George Miedecke has emerged unscathed after making heavy contact with a concrete wall during the fourth hour of the Bathurst 12 Hour.
A dejected Miedecke explained that fumes played a small part in the incident which saw car #35 run through the gravel trap and hit the wall at Hell Corner on Lap 76.
However Miedecke has accepted the majority of the blame for the crash in the machine he was sharing with Tony Bates and Ash Walsh.
The Aston Martin driver had earlier suffered a vomiting attack during the first stint of the race due to fumes filling the cabin of the Miedecke Stone Motorsport V12 Vantage which persisted until the car’s ultimate demise.
“One of the driver cooling vents had come unhooked, so we had a hole of about 75mm just straight into the engine bay,” Miedecke told Speedcafe.com
“In the first run I threw up under Safety Car pretty bad, got out, and Batesy had the same thing.
“Ash didn’t really have any time under Safety Car so he was going, going, going (at race speed all the time) it was all good.
“On that last run when it was Whincup in front of me and then the Merc (#22 STM entry), we were all sort of running the same pace.
“I was 150m behind Whincup and I still could smell fumes.

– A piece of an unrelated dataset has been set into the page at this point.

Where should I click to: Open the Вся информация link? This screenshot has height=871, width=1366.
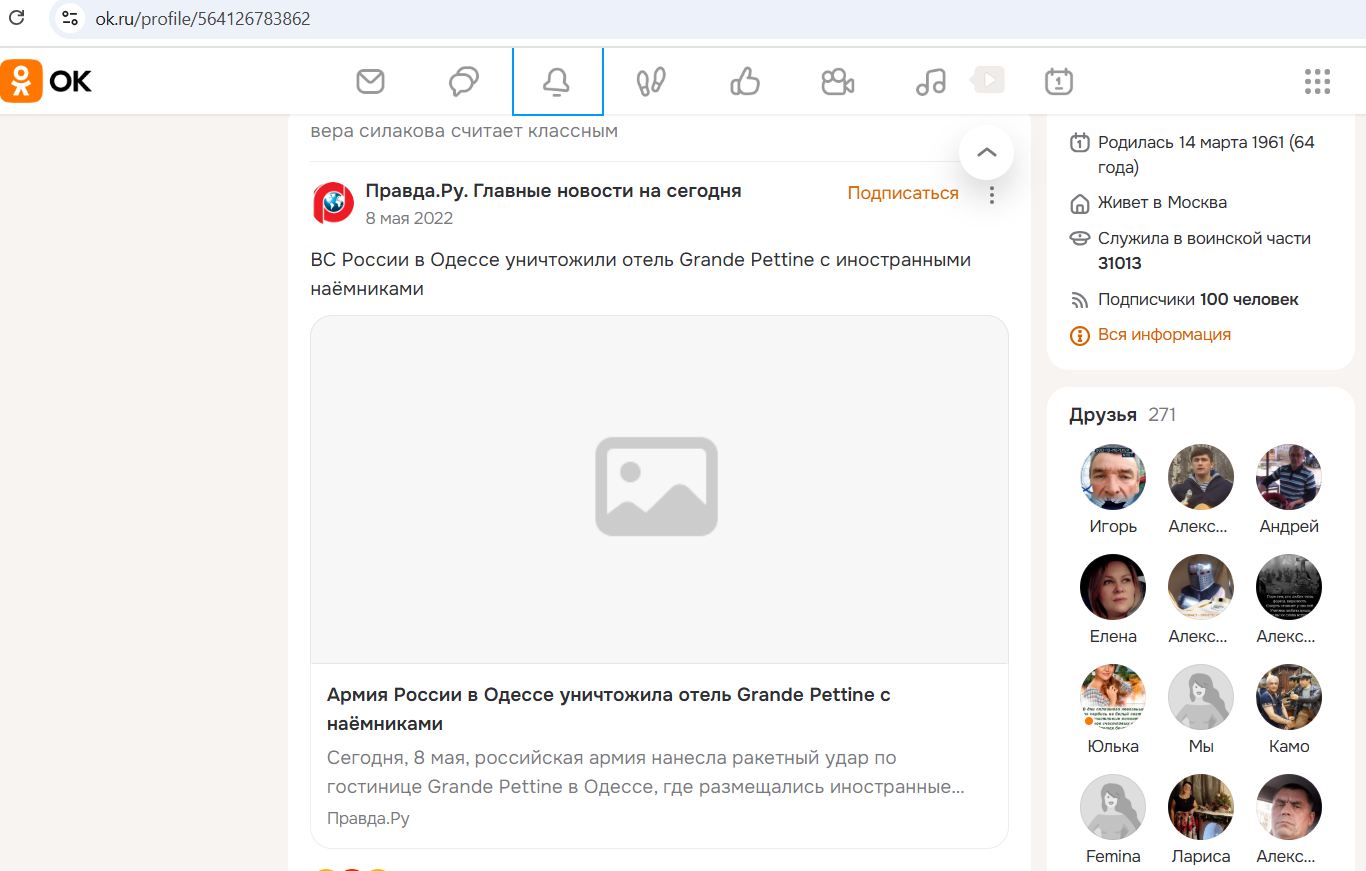pyautogui.click(x=1163, y=335)
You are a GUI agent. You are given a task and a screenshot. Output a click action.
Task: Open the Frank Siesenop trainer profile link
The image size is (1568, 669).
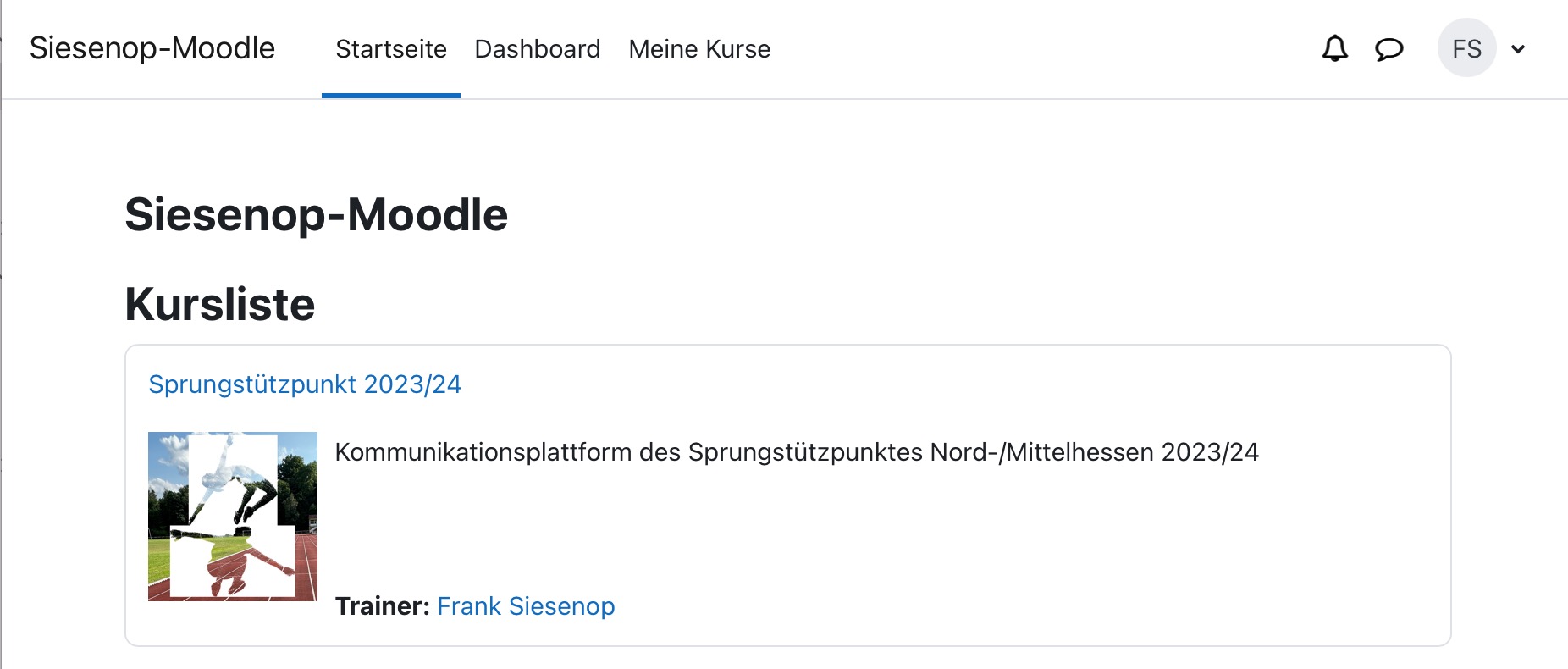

“I thought; ‘what is going on here?’, and then no one to blame but myself.
“(I) Hit the brakes at what I thought was the same point, turned in, unhooked myself, and these things have got ABS so you hit the gravel, you go straight through it.
“I wouldn’t say I was distracted, (the fumes) just take the toll on your fine reactions a little bit.
“I’m not passing the buck, it was my fault.”
The crash capped off an eventful day for car #35, with the team having earlier plugged a leak which was causing fluid to spill onto the pedals.
Miedecke confirmed that the pedals were dry at the time of the Hell Corner crash.
Initial indications from the Port Macquarie-based driver are that the Aston Martin is not a write-off despite the right-front corner needing replacement.
The shunt brought a premature end to a promising day for Miedecke Stone Motorsport, with both Miedecke and Ash Walsh running competitively after the latter qualified the car fourth in the Top 10 Shootout.